PROBLEM TO WORK ON: Rewrite the items from the start through the line containing "Üniversite (490, 153)", swapping "Giriş Yap" for "Oturum Aç" and keeping everything else the same.

begin DATA SUPPLIED

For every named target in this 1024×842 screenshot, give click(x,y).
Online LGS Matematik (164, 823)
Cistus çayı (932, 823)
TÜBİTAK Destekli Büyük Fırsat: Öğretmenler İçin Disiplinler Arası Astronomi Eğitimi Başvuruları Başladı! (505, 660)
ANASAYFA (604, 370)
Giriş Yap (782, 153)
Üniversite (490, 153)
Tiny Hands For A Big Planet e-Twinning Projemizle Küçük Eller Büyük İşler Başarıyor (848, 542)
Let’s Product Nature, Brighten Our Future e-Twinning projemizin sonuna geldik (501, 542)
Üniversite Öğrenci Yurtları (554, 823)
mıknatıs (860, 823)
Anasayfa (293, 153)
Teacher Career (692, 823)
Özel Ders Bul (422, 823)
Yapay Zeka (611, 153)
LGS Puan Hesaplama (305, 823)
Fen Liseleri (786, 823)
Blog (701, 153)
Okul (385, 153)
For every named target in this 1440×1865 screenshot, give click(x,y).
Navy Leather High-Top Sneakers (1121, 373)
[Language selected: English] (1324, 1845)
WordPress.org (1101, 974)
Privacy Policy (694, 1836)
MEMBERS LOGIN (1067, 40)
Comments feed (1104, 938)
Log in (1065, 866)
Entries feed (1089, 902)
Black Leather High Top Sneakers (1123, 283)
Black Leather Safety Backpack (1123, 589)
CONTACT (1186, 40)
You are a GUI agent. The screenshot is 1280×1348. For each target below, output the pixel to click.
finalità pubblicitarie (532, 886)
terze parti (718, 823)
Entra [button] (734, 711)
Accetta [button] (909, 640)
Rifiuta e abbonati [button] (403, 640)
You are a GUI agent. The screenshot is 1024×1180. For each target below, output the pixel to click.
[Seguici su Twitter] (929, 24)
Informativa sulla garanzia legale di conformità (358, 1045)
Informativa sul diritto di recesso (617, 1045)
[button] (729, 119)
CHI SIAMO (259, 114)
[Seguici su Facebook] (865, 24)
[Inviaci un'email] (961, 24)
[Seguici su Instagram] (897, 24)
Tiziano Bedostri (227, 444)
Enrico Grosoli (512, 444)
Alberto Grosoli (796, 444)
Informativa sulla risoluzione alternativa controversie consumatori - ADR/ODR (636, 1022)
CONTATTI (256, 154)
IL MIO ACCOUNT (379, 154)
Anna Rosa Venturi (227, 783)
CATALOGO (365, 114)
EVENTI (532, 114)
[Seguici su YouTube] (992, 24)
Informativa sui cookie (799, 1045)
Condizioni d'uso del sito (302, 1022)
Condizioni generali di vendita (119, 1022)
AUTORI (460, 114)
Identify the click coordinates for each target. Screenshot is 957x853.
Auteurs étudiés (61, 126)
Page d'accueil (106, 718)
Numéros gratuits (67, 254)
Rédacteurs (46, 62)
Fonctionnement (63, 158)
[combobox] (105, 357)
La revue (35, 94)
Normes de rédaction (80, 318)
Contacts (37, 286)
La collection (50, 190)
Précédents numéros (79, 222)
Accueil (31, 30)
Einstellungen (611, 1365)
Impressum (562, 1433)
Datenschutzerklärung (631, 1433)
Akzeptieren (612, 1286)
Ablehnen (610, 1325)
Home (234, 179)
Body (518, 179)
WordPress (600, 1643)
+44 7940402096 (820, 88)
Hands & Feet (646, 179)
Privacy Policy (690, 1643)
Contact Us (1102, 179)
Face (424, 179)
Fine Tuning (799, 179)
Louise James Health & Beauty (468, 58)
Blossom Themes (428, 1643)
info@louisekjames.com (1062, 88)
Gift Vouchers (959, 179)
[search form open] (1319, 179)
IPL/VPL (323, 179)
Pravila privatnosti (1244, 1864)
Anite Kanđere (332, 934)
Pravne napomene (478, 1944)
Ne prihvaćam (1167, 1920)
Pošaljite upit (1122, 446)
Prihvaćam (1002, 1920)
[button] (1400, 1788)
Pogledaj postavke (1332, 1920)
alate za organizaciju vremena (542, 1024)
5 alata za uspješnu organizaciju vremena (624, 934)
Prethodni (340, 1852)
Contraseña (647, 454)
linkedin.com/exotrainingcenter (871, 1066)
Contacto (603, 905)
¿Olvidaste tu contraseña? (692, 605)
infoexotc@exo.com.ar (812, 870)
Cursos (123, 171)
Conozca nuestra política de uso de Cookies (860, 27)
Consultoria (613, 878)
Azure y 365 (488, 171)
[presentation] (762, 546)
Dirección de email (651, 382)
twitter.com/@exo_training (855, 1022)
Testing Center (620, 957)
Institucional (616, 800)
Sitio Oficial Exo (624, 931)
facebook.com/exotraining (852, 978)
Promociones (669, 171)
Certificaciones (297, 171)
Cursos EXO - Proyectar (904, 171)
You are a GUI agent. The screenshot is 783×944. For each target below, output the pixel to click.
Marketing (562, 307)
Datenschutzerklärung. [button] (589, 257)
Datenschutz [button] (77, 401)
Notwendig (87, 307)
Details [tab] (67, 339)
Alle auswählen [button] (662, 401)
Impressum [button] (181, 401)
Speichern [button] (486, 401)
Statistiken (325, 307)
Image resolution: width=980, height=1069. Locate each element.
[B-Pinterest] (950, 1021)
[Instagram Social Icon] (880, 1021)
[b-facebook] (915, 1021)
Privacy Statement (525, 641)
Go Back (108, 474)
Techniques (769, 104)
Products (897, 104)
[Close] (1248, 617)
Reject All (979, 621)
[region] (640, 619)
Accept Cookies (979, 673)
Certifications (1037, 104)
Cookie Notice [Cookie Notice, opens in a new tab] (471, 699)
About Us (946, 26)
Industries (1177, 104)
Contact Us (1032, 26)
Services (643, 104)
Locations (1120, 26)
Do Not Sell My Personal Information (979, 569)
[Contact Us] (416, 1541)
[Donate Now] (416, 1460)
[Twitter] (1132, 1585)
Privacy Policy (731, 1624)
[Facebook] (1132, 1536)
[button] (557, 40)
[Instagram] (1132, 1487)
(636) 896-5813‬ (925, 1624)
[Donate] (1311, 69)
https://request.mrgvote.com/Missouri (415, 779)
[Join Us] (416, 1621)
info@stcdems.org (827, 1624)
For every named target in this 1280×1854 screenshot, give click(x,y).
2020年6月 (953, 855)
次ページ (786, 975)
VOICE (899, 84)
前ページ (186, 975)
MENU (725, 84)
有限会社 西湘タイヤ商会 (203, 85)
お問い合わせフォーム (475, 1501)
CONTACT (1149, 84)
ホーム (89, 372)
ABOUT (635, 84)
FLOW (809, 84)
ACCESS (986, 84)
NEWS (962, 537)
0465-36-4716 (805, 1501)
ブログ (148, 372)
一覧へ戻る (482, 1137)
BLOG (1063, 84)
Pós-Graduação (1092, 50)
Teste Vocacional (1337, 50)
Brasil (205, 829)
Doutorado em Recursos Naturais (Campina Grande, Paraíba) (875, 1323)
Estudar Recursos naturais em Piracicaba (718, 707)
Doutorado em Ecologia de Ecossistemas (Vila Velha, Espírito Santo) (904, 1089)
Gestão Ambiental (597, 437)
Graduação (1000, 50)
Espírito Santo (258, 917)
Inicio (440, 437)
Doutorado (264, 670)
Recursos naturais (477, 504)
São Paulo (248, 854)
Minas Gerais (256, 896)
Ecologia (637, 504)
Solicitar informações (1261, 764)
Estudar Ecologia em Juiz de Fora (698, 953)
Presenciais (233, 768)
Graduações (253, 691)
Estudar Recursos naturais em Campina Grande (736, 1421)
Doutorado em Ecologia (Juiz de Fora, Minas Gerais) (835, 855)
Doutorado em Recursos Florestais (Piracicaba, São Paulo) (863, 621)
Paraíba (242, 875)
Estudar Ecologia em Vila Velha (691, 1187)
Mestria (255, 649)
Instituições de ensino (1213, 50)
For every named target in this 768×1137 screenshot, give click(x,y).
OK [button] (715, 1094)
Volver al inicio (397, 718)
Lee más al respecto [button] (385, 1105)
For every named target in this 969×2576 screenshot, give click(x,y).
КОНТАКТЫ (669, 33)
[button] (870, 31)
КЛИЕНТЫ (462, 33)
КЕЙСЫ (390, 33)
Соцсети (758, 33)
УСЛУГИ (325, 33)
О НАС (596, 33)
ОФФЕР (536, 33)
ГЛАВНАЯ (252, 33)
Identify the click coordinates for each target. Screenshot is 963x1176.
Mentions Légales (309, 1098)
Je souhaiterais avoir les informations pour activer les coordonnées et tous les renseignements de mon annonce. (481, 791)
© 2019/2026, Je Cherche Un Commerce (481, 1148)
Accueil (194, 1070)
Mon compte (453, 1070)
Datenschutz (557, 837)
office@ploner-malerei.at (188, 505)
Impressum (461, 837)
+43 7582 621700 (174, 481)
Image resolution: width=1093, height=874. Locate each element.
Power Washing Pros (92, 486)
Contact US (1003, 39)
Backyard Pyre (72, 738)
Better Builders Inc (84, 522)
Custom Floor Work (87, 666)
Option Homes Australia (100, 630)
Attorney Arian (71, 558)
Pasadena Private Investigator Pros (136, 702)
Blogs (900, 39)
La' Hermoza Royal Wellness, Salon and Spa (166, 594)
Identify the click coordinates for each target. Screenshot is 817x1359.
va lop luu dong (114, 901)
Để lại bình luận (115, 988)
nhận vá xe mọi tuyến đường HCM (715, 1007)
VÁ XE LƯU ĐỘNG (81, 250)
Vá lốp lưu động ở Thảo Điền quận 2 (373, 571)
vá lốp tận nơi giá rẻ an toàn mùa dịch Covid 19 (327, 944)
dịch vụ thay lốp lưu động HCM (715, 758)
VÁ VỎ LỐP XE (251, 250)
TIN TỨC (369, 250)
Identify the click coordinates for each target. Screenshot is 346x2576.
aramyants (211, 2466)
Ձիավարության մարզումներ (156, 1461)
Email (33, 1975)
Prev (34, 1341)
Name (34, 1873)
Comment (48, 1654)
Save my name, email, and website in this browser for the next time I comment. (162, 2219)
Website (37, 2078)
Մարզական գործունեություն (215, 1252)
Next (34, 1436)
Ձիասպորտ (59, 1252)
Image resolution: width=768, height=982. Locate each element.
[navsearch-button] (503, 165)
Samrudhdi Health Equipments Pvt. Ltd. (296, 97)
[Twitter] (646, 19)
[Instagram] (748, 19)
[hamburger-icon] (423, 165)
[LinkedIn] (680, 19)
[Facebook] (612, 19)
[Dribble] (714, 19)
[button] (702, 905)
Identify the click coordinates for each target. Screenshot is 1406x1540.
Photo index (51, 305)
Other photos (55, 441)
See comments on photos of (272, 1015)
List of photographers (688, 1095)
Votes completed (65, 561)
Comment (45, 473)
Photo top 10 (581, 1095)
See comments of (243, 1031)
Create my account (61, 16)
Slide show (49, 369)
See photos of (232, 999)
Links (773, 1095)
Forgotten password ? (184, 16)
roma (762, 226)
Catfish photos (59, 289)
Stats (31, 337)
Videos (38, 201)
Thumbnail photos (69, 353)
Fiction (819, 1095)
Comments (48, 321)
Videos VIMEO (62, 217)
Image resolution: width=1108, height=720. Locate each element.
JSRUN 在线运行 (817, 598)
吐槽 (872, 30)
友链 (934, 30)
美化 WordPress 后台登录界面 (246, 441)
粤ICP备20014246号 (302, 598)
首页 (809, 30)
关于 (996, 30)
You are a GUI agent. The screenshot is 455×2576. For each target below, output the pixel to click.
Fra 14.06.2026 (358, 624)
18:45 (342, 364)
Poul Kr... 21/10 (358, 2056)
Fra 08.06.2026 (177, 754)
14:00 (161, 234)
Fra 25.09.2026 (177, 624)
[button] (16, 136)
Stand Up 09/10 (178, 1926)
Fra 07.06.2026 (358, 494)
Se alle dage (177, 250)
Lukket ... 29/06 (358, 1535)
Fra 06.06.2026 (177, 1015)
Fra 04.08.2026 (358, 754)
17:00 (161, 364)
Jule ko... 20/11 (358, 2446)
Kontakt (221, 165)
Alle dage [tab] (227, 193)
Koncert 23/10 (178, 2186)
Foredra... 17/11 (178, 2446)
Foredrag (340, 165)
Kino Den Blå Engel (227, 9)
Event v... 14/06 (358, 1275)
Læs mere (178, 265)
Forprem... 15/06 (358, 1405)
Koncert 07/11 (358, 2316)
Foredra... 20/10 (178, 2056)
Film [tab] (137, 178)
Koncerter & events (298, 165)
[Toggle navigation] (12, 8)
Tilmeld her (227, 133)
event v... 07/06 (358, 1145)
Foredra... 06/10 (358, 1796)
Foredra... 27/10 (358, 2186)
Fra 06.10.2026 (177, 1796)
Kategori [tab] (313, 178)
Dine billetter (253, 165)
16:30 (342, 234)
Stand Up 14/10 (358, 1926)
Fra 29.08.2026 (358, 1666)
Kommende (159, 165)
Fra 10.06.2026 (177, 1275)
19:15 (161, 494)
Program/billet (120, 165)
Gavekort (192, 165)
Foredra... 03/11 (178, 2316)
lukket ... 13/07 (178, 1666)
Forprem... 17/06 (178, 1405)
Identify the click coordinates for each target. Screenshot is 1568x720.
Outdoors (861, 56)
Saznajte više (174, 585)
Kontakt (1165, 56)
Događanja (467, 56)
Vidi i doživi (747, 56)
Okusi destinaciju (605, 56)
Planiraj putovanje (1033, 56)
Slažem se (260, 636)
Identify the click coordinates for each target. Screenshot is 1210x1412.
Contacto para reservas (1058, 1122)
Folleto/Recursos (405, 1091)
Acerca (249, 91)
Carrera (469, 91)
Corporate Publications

end DATA SUPPLIED

COMPLETE OUTPUT:
For every named target in this 1024×842 screenshot, give click(x,y).
Online LGS Matematik (164, 823)
Cistus çayı (932, 823)
TÜBİTAK Destekli Büyük Fırsat: Öğretmenler İçin Disiplinler Arası Astronomi Eğitimi Başvuruları Başladı! (505, 660)
ANASAYFA (604, 370)
Oturum Aç (782, 153)
Üniversite (490, 153)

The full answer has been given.